But I started to worry by the time he had drifted to in front of us, and he didn’t seem to be aware of what was going on. I was torn between jumping up and yelling out to him, and letting him enjoy himself as he was having a lot of fun and wasn’t in any danger.

He continued to drift and by the time I decided to get up and say something, he was swept about 10 metres to the right instantly and was out in deeper water and on the rocks not long after. The waves pounded him in succession and forced him under over and over again. I ran out to him, and fell over, then waded about waist deep into the water, calling out to him.  Then suddenly he just didn’t resurface. I thought I had just seen him drown.

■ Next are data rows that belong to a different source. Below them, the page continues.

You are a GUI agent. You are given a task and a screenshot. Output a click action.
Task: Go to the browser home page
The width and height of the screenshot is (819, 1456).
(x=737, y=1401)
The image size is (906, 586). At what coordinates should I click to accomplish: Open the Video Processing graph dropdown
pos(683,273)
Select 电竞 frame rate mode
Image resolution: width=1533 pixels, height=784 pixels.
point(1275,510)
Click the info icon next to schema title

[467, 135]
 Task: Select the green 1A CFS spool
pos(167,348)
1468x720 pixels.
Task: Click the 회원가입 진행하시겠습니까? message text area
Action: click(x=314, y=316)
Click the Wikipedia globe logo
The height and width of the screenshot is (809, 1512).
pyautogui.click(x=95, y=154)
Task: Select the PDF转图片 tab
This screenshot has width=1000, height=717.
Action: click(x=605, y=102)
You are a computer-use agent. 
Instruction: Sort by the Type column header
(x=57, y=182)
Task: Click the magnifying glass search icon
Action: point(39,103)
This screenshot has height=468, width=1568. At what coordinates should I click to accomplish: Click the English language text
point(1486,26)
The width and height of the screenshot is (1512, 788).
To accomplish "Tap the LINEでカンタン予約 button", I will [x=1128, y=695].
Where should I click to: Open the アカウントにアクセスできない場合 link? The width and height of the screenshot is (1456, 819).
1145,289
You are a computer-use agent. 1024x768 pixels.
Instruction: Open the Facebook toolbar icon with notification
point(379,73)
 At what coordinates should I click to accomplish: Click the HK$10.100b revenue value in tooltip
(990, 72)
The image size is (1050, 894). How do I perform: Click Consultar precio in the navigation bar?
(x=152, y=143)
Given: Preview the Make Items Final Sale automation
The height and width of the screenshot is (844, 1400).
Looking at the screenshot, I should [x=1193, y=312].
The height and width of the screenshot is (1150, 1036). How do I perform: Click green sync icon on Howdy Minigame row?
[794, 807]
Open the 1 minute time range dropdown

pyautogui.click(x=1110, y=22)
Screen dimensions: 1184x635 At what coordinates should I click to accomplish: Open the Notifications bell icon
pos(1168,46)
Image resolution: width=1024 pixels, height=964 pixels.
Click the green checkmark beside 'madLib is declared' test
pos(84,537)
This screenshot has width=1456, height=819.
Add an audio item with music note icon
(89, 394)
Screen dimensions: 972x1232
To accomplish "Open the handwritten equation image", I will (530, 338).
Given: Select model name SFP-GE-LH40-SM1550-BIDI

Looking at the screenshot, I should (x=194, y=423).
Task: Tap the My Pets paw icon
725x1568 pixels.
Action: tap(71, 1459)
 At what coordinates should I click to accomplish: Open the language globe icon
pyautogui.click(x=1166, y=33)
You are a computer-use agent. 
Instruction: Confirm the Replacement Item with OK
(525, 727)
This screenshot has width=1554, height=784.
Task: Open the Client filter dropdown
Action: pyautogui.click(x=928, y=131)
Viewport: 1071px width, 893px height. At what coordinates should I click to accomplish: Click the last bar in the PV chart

After a short period, which seemed like forever, he managed to come up for air and climb onto a rock, with the waves pounding over that. He was not going to be able to stay on that rock for long, as with the waves so big he would soon be washed off.

Lucky for us there had been a couple wading with their child next to us who noticed what was going on. The man went out to help my husband, while his partner convinced me to get out of the water and come back to the beach. He brought my husband back to me, then simply packed up his family and wandered off.

For the following two months I didn’t stop crying, and then of course the baby was due.

With a lack of sleep that followed I became quite depressed, and found I needed to make some changes in my life.

I had always loved cooking and the benefit here for me was that was something that I could control. I had always said that I showed my love for my husband through my cooking, but felt that
I needed to do more, or take it a step further to show him just how much I loved him.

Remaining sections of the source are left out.